Skills¶
Skills are reusable instructions you want the agent to load on demand. They're plain markdown files with YAML frontmatter — the agentskills.io format. Skills written for other tools that use the same format (see Related projects) load unchanged.
Format¶
---
name: code-review
description: Use when reviewing code for correctness, style, or security.
---
# Code Review
When invoked:
1. Read the changed files.
2. Look for off-by-one errors, race conditions, missing input validation.
3. Suggest improvements with concrete examples.
Two frontmatter fields are required: name and description. The body is whatever instructions you want the model to follow.
Discovery paths¶
letscode scans these paths at startup, in order. Project paths override global ones; later paths shadow earlier ones with identical names (and identical content is silent — only differing content prints a warning).
Cross-tool reuse
Skills written for other agentskills.io-format tools load unchanged. If you already maintain a skills directory for one of them, letscode picks it up automatically. See Related projects.
Invocation¶
There are two ways to invoke a skill — and both end up at the same place.
As a slash command¶
The slash command prepends the skill body to your message and sends the combined text to the LLM.
As a tool (auto-wrapped)¶
Every discovered skill is also synthesised as a tool named skill_<normalised-name>. Hyphens become underscores; non-identifier characters become underscores.
write-a-prd → skill_write_a_prd
my.skill.v2 → skill_my_skill_v2
already_valid_123 → skill_already_valid_123
The model invokes via native tool-calling:
> Let's build a TODO manager. First write a PRD.
assistant:
> skill_write_a_prd({"message": "a TODO manager with Flask and htmx"})

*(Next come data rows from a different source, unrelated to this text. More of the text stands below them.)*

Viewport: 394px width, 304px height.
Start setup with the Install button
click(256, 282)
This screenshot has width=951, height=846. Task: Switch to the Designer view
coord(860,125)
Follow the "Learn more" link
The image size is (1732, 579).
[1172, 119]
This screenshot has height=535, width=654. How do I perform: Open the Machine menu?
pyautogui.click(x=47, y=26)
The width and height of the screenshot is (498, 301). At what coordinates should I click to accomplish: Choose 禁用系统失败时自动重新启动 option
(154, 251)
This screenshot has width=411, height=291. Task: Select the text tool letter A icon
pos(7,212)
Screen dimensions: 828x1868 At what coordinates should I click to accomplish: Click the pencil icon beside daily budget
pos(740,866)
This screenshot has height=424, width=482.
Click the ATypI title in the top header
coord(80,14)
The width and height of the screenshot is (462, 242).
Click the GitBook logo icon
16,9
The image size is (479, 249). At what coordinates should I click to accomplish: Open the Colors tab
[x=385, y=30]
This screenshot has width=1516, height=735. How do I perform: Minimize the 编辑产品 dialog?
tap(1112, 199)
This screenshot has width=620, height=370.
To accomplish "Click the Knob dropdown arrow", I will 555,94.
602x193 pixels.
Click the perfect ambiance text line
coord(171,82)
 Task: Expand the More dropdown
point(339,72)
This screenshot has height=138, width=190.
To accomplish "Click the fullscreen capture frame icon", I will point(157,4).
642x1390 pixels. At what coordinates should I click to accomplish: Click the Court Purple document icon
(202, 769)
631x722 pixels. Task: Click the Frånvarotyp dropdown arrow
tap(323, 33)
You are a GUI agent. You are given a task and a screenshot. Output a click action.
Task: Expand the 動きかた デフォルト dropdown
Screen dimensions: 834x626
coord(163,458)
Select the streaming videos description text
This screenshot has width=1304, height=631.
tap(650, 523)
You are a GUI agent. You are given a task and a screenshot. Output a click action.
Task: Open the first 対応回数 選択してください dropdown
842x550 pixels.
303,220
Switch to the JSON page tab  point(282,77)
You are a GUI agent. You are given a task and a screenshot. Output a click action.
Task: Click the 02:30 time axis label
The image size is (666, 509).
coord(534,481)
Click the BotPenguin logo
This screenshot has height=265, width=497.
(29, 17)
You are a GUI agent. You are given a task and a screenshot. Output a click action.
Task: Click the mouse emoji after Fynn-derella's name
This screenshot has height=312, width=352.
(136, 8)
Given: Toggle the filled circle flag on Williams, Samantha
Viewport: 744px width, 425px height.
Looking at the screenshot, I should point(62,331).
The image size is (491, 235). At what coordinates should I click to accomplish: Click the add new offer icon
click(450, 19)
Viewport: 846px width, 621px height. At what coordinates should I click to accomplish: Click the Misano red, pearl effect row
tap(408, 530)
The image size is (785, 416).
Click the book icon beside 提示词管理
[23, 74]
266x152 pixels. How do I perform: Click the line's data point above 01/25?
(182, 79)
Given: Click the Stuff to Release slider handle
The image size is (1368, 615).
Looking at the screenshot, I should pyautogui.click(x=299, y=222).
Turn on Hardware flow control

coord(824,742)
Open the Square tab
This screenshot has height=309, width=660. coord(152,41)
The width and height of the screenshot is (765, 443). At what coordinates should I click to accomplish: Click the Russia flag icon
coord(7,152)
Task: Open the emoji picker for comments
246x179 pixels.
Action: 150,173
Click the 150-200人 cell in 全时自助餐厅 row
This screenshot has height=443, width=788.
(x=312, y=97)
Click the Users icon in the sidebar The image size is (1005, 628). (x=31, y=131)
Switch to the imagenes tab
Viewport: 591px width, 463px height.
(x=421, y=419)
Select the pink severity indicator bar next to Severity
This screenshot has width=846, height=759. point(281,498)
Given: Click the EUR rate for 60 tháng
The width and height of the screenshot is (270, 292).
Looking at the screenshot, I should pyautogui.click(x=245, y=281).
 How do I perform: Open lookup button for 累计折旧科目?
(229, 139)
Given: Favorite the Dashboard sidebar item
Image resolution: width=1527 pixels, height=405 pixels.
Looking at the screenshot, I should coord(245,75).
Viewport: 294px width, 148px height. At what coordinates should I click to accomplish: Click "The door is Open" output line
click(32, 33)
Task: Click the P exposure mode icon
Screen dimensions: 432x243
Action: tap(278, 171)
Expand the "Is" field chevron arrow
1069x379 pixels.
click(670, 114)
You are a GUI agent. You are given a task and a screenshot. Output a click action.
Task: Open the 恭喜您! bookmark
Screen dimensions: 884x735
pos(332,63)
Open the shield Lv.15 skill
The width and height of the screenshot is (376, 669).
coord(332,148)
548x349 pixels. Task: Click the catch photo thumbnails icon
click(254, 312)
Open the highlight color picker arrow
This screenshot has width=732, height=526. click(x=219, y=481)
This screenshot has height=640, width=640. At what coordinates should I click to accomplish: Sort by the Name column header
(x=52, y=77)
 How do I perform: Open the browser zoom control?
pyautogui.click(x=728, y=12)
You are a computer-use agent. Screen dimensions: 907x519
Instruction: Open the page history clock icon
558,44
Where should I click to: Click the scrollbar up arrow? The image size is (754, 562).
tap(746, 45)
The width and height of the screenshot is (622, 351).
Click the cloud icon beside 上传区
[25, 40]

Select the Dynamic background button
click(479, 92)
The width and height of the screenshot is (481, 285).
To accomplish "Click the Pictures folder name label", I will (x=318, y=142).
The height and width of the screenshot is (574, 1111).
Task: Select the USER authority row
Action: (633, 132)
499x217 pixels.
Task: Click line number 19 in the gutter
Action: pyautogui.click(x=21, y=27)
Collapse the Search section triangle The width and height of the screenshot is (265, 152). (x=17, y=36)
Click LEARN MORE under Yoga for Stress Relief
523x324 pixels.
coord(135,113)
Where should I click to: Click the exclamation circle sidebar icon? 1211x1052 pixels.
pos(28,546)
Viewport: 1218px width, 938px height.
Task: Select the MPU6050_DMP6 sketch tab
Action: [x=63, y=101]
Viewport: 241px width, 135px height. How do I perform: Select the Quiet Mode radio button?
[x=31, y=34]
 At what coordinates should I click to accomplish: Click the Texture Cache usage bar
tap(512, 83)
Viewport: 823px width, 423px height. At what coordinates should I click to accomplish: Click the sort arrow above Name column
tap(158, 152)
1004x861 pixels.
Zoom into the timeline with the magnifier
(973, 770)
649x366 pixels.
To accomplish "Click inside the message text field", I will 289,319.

Both invocation paths produce the same content. The model picks one based on its tool-calling behavior — most modern instruction-tuned models prefer the tool form because it's their primary "do this named thing" mechanism.
Why both paths?
The slash command is the human-typed path; the tool wrapping is the model-invoked path. Tool-wrapping was chosen over alternatives like parsing assistant text for /skill:<name> patterns because it generalises across OpenAI-compatible providers without relying on the model emitting a specific text shape.
Listing skills¶
Lists every discovered skill with its description.
Writing a skill¶
A good skill is a focused playbook for one task. Keep the body concise — the entire body is prepended to the user message, so paying tokens for verbose instructions every invocation adds up.
---
name: api-endpoint-from-spec
description: Implement an HTTP endpoint from an OpenAPI spec snippet. Use when given a path + method + spec.
---
# Add an API endpoint
When invoked:
1. Read the OpenAPI spec file (usually `openapi.yml` at repo root).
2. Find the operation matching the requested path + method.
3. Implement the route handler in `src/<project>/api/<resource>.py`.
4. Add a request-validation schema using Pydantic.
5. Write a happy-path test and at least one error-path test.
Keep handlers thin — push business logic to a service module.
Two patterns worth following:
- Lead with the trigger. Your
descriptionshould say when the skill applies. The model uses this to decide whether to invoke. - Number the steps. Short numbered lists are easier for the model to follow than prose.
Companion files¶
The Skill.files mechanism (referencing templates, examples, snippets co-located with SKILL.md) is not implemented yet. If a skill author needs it, it's a candidate item for a future release.